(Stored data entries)
[Start of section]
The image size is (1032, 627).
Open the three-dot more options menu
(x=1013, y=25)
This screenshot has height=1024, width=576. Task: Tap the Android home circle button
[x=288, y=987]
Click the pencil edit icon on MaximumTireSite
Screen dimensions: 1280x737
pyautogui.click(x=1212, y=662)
[End of section]
Copy nothing except the lines from the one with "This screenshot has" through the end of the records; keep each exactly as it appears, first and last included.

This screenshot has height=1024, width=576. Task: Tap the Android home circle button
[x=288, y=987]
Click the pencil edit icon on MaximumTireSite
Screen dimensions: 1280x737
pyautogui.click(x=1212, y=662)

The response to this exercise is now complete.